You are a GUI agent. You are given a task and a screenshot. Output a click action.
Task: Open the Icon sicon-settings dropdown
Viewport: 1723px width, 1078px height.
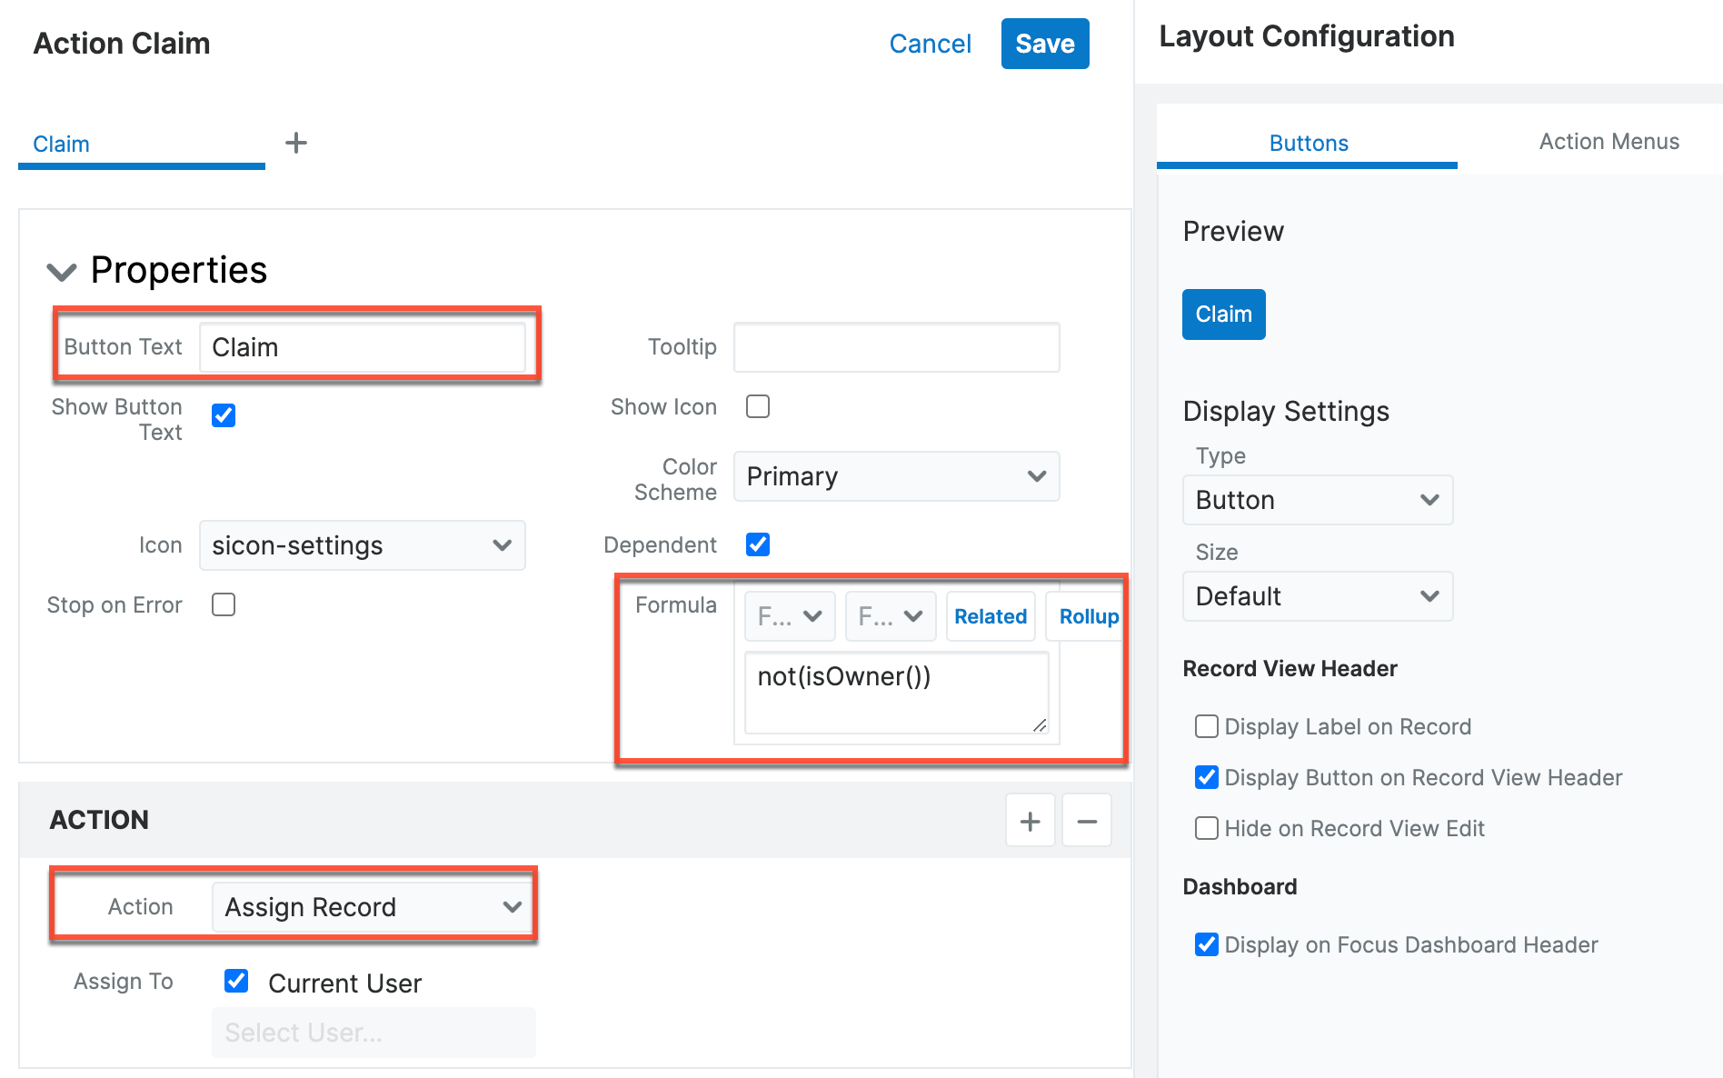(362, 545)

...

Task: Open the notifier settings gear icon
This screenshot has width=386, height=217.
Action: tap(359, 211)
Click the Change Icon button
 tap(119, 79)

• _Aim of the task_
What lines in the data above contain the word "Open"? Copy them all.

• _Answer for this exercise_
Task: Open the Icon sicon-settings dropdown
Task: Open the notifier settings gear icon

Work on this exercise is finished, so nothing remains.